Une autre "Heimat", reconstruite à partir de rien presque, pourrait être celle-ci où je suis en ce moment. Il n'y a pourtant pas la notion de sol, de sang, d'appartenance viscérale et profonde. C'est une "Heimat" nouveau genre, à imaginer, à fantasmer, à bricoler, à rafistoler, celle-ci. Étrangement, quand j'y vais, je ressens tout de même quelque chose de cet attachement primal si propre aux lieux de "Heimat". Et même s'il lui manque encore la patine, les traces du temps, les coups de griffes du destin qu'elle aura forcément subis, les pleurs et les joies qu'elle aura accueillis dans son ventre, elle est malgré tout de bonne augure, cette construction-là, car la nouvelle génération, elle, la qualifie d'ores et déjà, bel et bien, de "Heimat" ! Et s'il y a une chose qui est certaine, c'est que l'on ne discute pas sa "Heimat", son "daheim".
Ce qui parle également en sa faveur, c'est une certaine image d'Epinal qu'elle dégage, cette "néo-Heimat". Le chant des sauterelles dans l'herbe haute, le tintement des cloches des vaches dans les prés, les minuscules fleurs de montagne aux odeurs et couleurs improbables, le renard qui rode gentiment autour des murs, et la vue, oui, la vue imprenable qui est la sienne. Au réveil, tâter des yeux encore embués le temps sur les sommets d'en face, sans lever la tête de l'oreiller. Ou lors d'une insomnie, contempler calmement la lune qui éclaire doucement ces mêmes sommets autour desquels un nombre infini d'étoiles brodent un tissu précieux de petites lanternes délicates. Le veilleur attend alors, goûte le silence, hume l'air frais et léger, et se sent tout à fait entouré de forces bénéfiques auxquels il ne croit pourtant plus guère lorsqu'il vaque de nouveau, insouciant, aux activités futiles de sa journée.
Une "Heimat", c'est peut-être précisément cela, un endroit où toutes les émotions les plus contradictoires puissent affleurer, et où la scène, sur laquelle nous projetons notre vie quotidienne et ordinaire, les accueille toutes, généreuse, une fois que nous les lui avons confiées entre ses bonnes mains bien chaudes. Nous nous y sentons en toute "Geborgenheit" - en toute sécurité, qui, elle, est originelle, inaugurale... Que peut-on espérer de plus ? Peut-être juste cette capacité toute à nous, qui nous permet de toujours savoir recréer le contact avec ce vécu-là.
Me voila donc, Maman, dans notre Heimat dans les montagnes.
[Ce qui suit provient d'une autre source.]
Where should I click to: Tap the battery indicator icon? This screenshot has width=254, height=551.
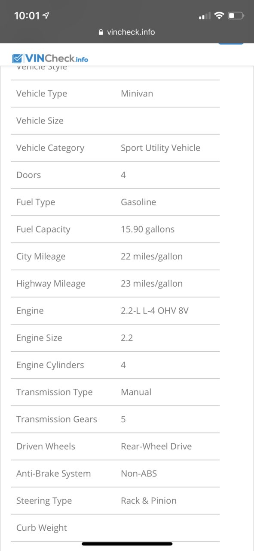pyautogui.click(x=236, y=16)
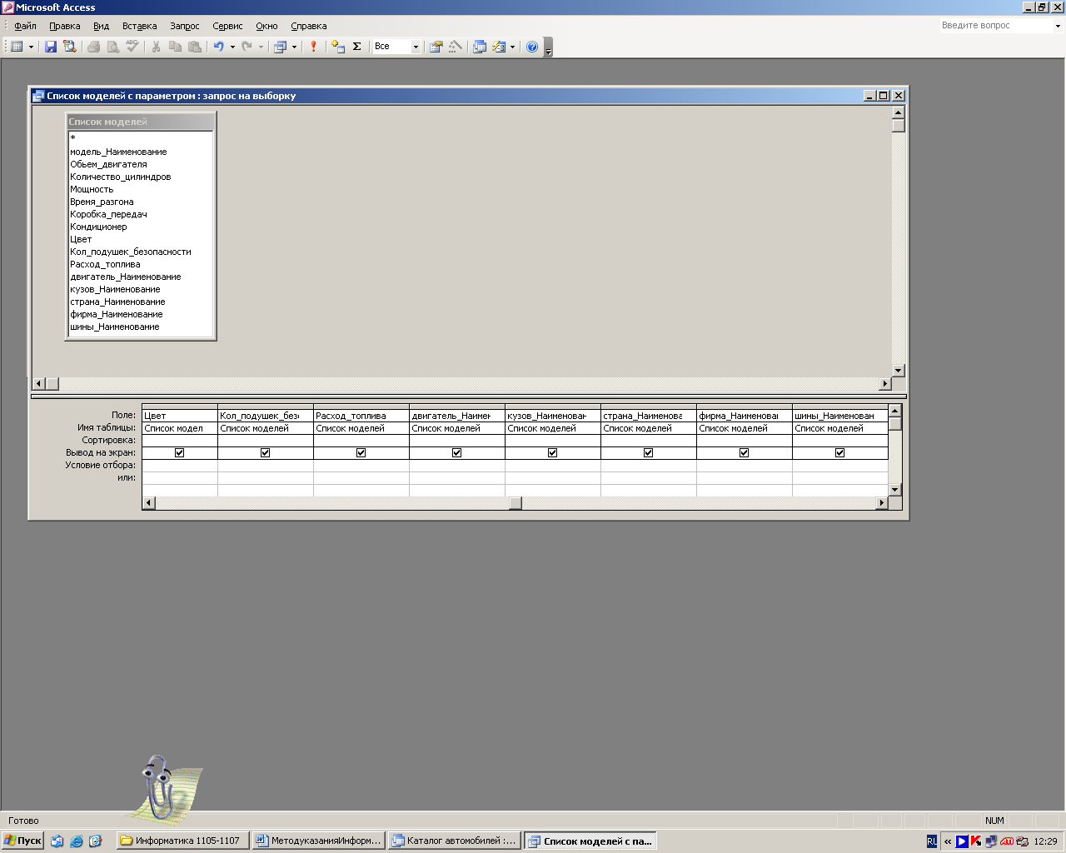Click the Undo arrow icon
The image size is (1066, 853).
(x=218, y=47)
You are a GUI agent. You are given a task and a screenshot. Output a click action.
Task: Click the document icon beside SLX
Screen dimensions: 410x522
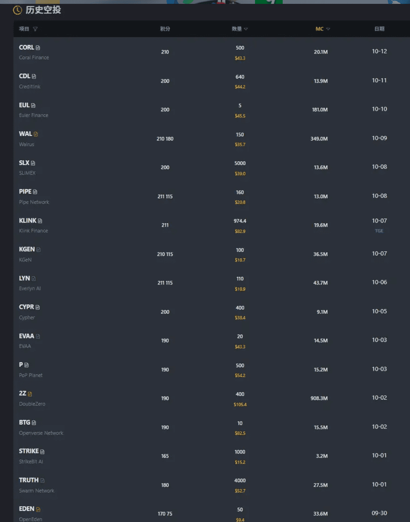(33, 163)
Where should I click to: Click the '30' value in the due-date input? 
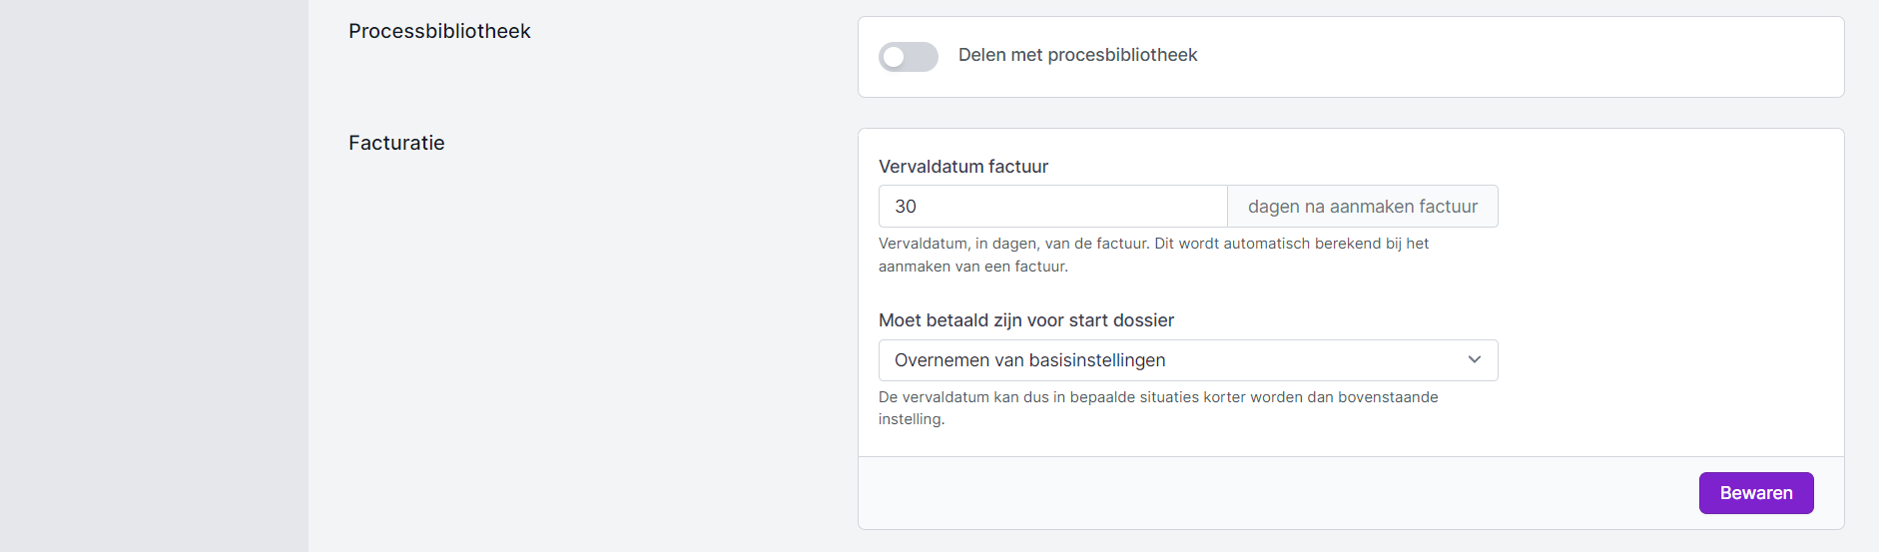click(x=906, y=207)
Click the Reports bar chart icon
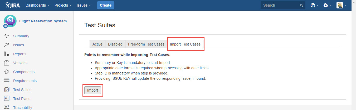This screenshot has height=110, width=356. tap(7, 54)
L'essence de notre enfance imprègne la maison. Je me rappelle si bien quand tu étais ici avec nous. Aujourd'hui je plante un pommier là où tu as toujours voulu l'avoir. Ich denke fest a dich !
RépondreSupprimerBasile
Merci Maman. Me voila moi aussi confronté à ce dilemme "Heimat - mais qu'est-ce donc ?". Et je suis tellement reconaissante d'avoir la chance de pouvoir lire ces pensées que tu as partagé il y a presque 10 ans.
RépondreSupprimerTon âme est si présente dans mon "heimat" à moi.